[Jlabsa_gs] **Reminder** Pizza Seminar - Wednesday, June 12, 2019 - a message from Lorelei Carlson
Jodi Patient
patient at jlab.org
Tue Jun 11 09:59:31 EDT 2019
All we ask is that you please RSVP, as we have limited space and want to order
enough food for all attendees.
Please RSVP to: patient at jlab.org by noon on June 11, 2019
For the summer lecture series and other summer events, take a look at the
Jefferson Lab's Graduate Student and Post-Doc Association Wiki:
https://gspda.jlab.org/wiki/index.php/Main_Page
Wednesday, June 12, 2019
***L102***
12:00-1:00 pm
"Growth and properties of vapor diffused Nb3Sn coatings for SRF applications"
Uttar Pudasaini
The College of William & Mary
Abstract:
The critical temperature (≈ 18 K) and superheating field (≈ 425 mT) of Nb3Sn are almost
twice that of niobium, thereby promising the higher quality factor and accelerating
gradient at any given temperature compared to traditional SRF cavities made of niobium.

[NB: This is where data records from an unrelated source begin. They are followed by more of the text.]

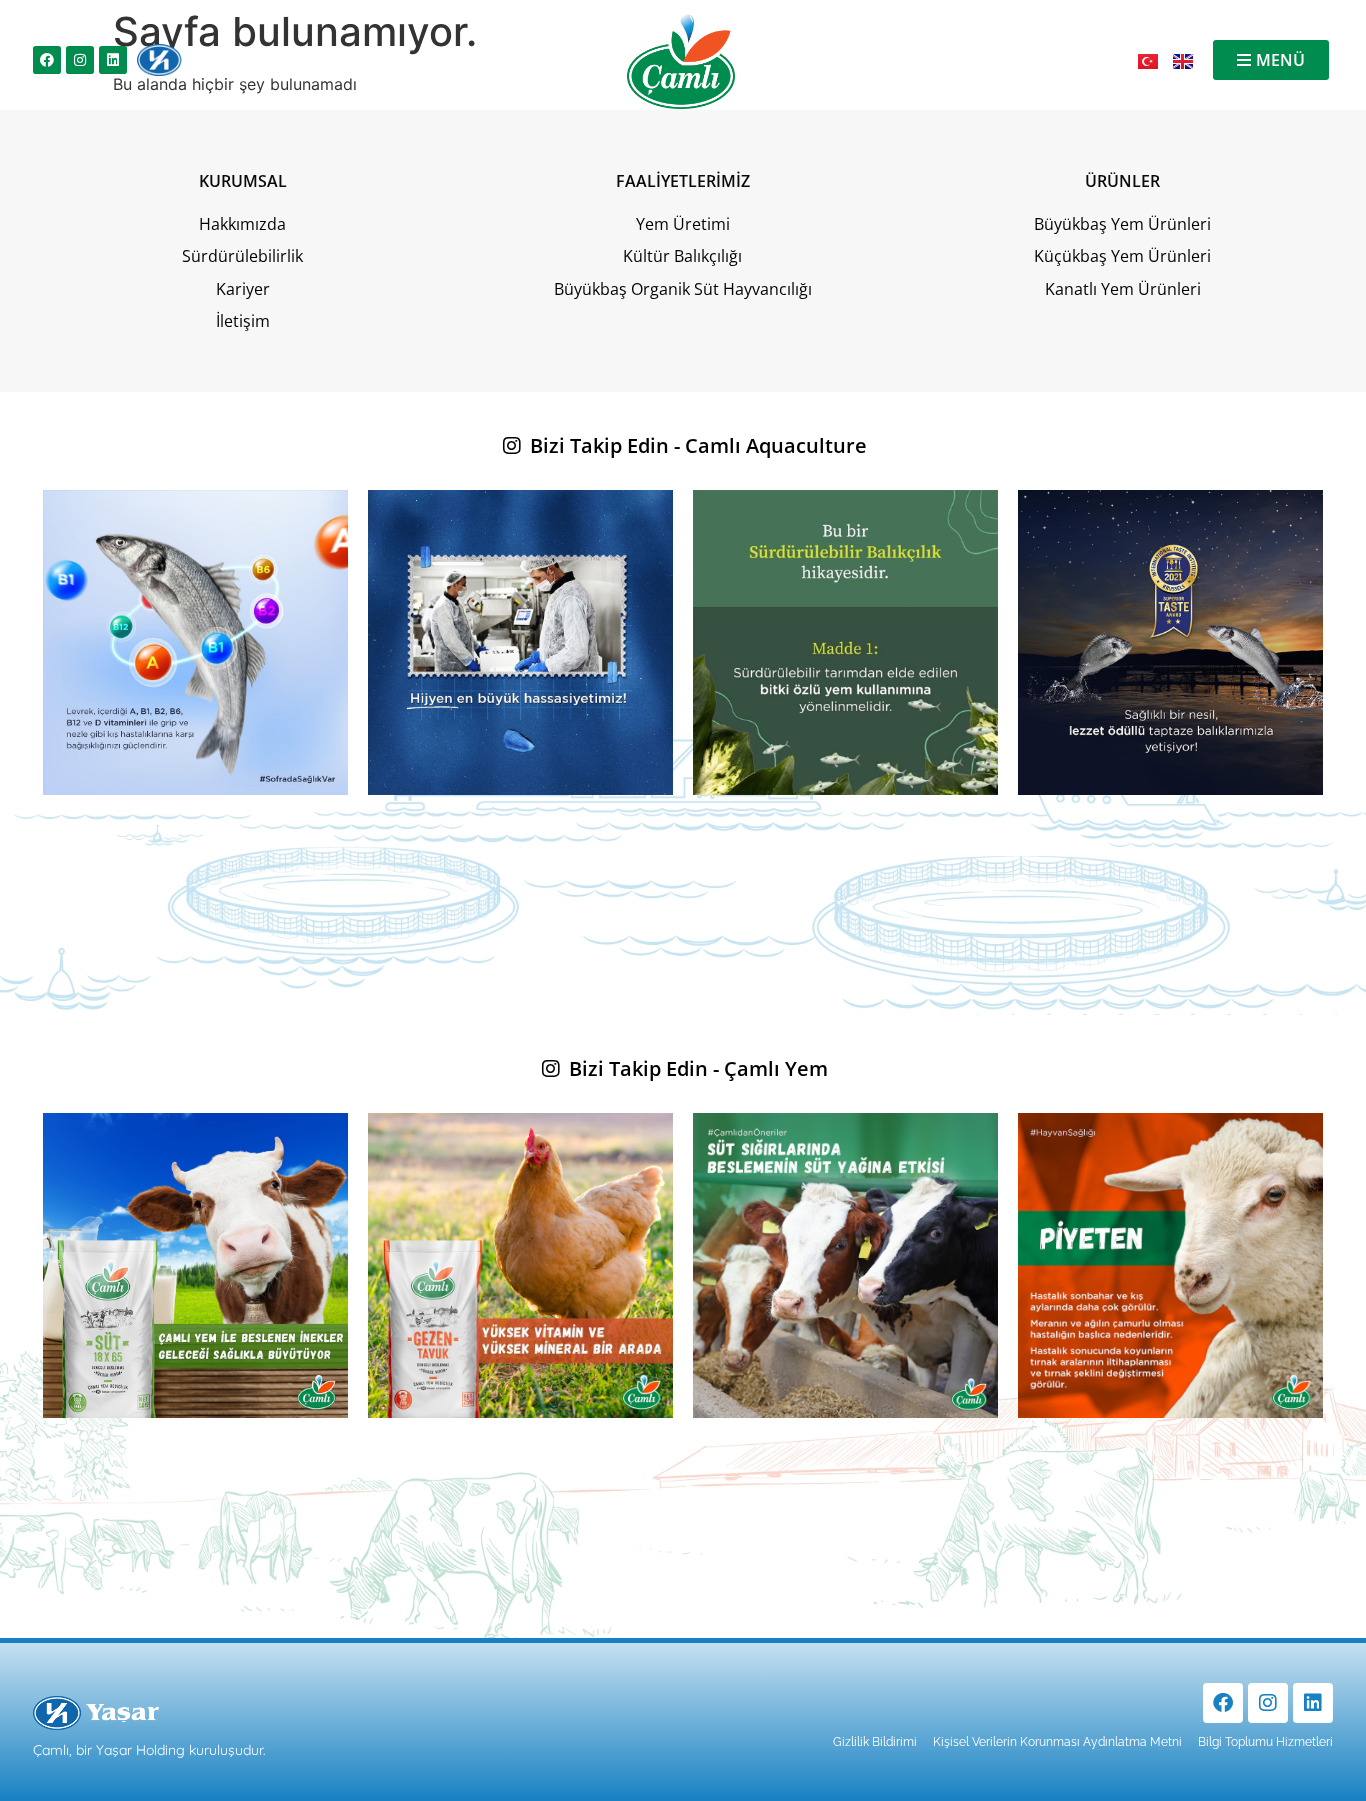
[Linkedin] (113, 60)
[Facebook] (47, 60)
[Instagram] (80, 60)
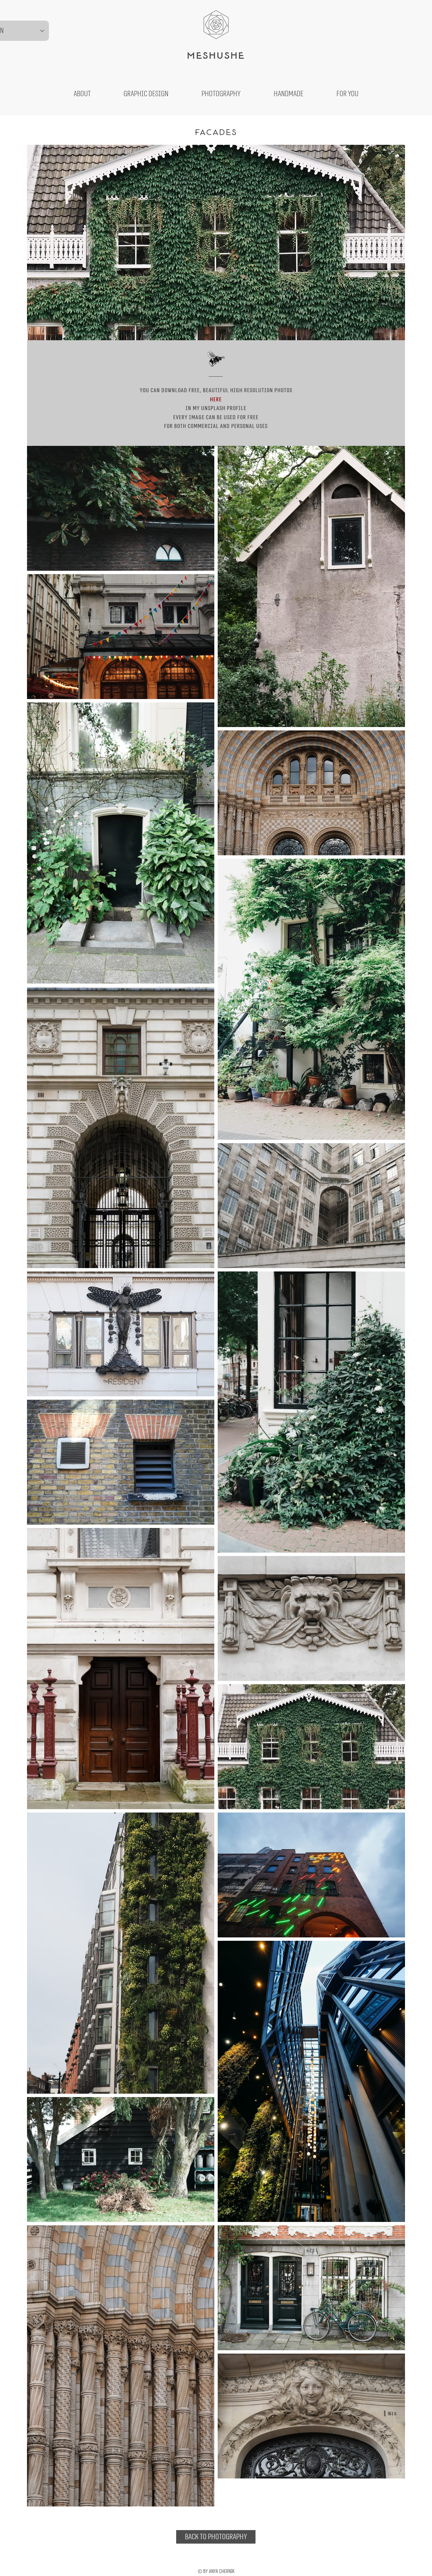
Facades (216, 132)
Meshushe (216, 55)
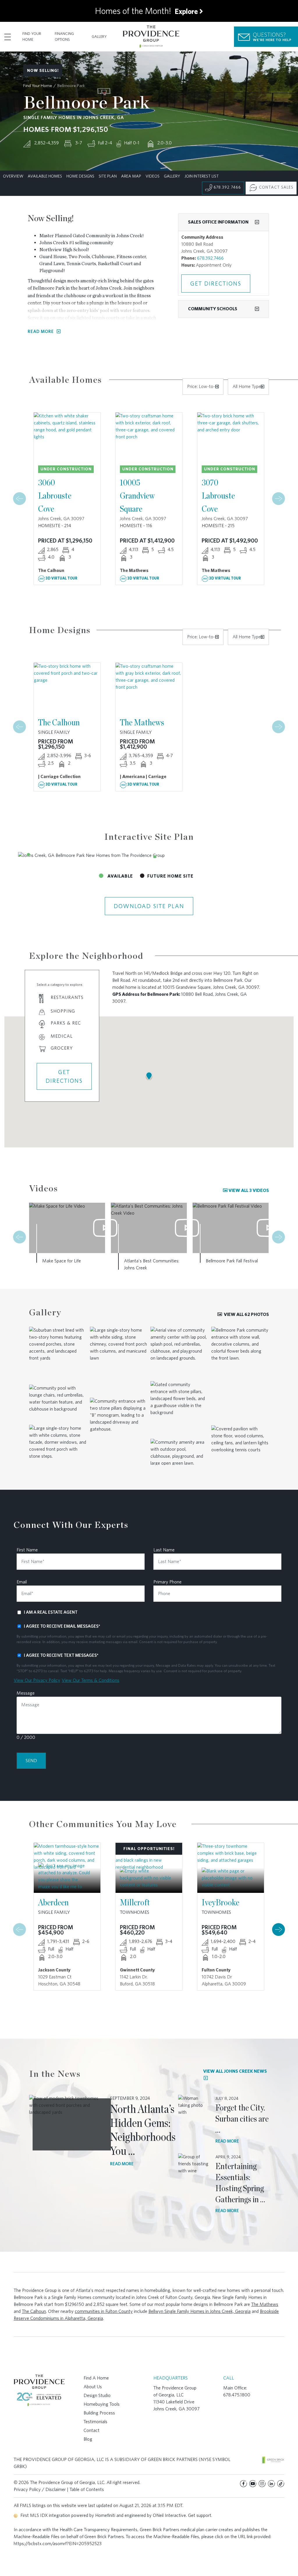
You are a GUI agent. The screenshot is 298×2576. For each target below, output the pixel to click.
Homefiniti (105, 2515)
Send (31, 1760)
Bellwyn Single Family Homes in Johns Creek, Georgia (199, 2311)
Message (26, 1693)
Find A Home (96, 2378)
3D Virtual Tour (61, 578)
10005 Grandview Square (137, 495)
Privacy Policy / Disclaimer (40, 2489)
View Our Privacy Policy (37, 1680)
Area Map (131, 176)
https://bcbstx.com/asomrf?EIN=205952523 (58, 2543)
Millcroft (135, 1902)
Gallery (99, 36)
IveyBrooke (220, 1902)
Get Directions (215, 283)
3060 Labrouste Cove (54, 495)
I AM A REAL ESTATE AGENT (50, 1612)
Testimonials (95, 2421)
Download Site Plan (149, 906)
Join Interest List (202, 176)
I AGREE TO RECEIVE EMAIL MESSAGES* (62, 1626)
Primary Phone (167, 1582)
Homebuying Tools (102, 2404)
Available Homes (45, 176)
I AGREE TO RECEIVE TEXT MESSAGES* (61, 1655)
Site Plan (108, 176)
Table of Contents (87, 2489)
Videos (152, 176)
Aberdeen (53, 1902)
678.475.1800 (236, 2395)
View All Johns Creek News (235, 2071)
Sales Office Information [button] (218, 222)
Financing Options (64, 36)
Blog (88, 2439)
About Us (93, 2386)
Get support (199, 2515)
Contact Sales (276, 187)
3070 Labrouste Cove (218, 495)
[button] (28, 854)
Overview (13, 176)
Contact (92, 2430)
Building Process (99, 2413)
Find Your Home (31, 36)
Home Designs (80, 176)
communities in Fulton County (104, 2311)
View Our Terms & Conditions (90, 1680)
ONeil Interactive (169, 2515)
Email (22, 1582)
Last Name (164, 1550)
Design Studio (97, 2395)
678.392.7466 (227, 187)
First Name (27, 1550)
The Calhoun (59, 722)
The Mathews (142, 722)
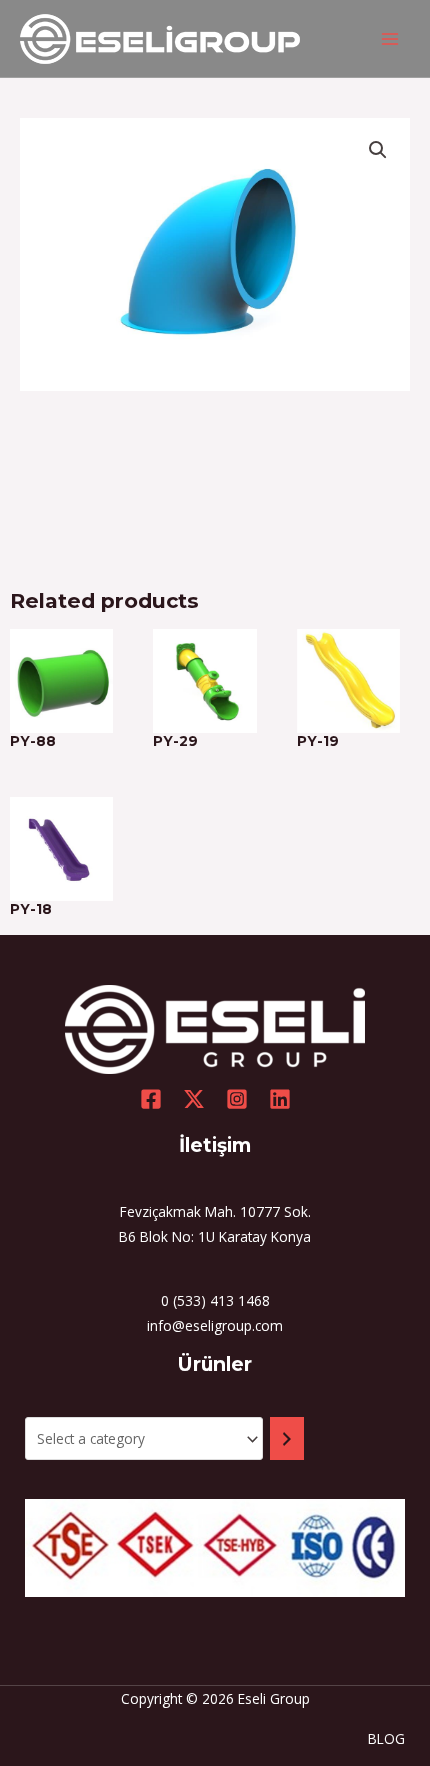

It can enable higher temperature for cavity operation (4 K Vs 2 K), resulting in significant
reduction in both capital and operating cost for SRF accelerators. The most promising path
toward deployment is by tin vapor diffusion coating of niobium cavity interiors via a two
steps nucleation-then-growth sequence. Understanding of Nb3Sn nucleation and growth is
essential to the progress with Nb3Sn vapor diffusion coatings of SRF cavities. Samples
representing different stages of Nb3Sn formation have been produced and examined to elicit
the effects of nucleation, growth, process conditions, and impurities. Broadly, nucleation
deposits ultra-thin tin film and near-micron sized particles as well, resembling Stranski-Krastanov
growth. Tin diffuses via grain boundaries to the Nb3Sn-Nb interface, where the formation of
Nb3Sn into the niobium bulk takes place during the growth stage. RF measurements of coated
cavities combined with material studies of samples were continuously employed to update the
coating process to coat SRF cavities. Following an updated coating process, we were able to
produce Nb3Sn single-cell cavity with quality factor 2×1010 for accelerating gradient up to
15 MV/m at 4 K, without any significant Q-slope. In this presentation, the genesis of the Nb3Sn
coating in a typical tin vapor diffusion process, effect of different coating parameter variation on
material properties of Nb3Sn, and their consequences to the coating of SRF cavities will be discussed.